- [DIRECTIVE] Format the items below as a numbered list and omit any blank lines.

- [EXCERPTED RECORDS]
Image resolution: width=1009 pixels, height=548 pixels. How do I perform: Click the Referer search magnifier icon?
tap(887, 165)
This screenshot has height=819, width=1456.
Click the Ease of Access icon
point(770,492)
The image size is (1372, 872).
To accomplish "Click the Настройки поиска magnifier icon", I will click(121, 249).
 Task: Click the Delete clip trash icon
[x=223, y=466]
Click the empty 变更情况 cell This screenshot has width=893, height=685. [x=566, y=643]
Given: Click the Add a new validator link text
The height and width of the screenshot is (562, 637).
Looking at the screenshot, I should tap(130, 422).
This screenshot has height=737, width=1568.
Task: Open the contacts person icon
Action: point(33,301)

- [TASK OUTPUT]
1. Image resolution: width=1009 pixels, height=548 pixels. How do I perform: Click the Referer search magnifier icon?
2. tap(887, 165)
3. This screenshot has height=819, width=1456.
4. Click the Ease of Access icon
5. point(770,492)
6. The image size is (1372, 872).
7. To accomplish "Click the Настройки поиска magnifier icon", I will click(121, 249).
8.  Task: Click the Delete clip trash icon
9. [x=223, y=466]
10. Click the empty 变更情况 cell This screenshot has width=893, height=685. [x=566, y=643]
11. Given: Click the Add a new validator link text
12. The height and width of the screenshot is (562, 637).
13. Looking at the screenshot, I should tap(130, 422).
14. This screenshot has height=737, width=1568.
15. Task: Open the contacts person icon
16. Action: point(33,301)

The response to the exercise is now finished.